▶ [What to work on]:
Return the exact lines spanning from the line with "Switch to the 插入 ribbon tab" through the last line of the entries, boundaries included, and no others.

=== Begin Enclosure ===

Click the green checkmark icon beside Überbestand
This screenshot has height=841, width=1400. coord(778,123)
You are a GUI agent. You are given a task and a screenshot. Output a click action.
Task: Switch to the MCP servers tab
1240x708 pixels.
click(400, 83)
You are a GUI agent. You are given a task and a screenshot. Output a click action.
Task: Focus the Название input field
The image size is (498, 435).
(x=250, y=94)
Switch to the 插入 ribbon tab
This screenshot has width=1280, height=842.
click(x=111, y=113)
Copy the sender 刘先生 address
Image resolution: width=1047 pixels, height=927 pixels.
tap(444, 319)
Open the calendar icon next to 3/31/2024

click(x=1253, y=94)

=== End Enclosure ===

▶ [Answer to this exercise]:
Switch to the 插入 ribbon tab
This screenshot has width=1280, height=842.
click(x=111, y=113)
Copy the sender 刘先生 address
Image resolution: width=1047 pixels, height=927 pixels.
tap(444, 319)
Open the calendar icon next to 3/31/2024

click(x=1253, y=94)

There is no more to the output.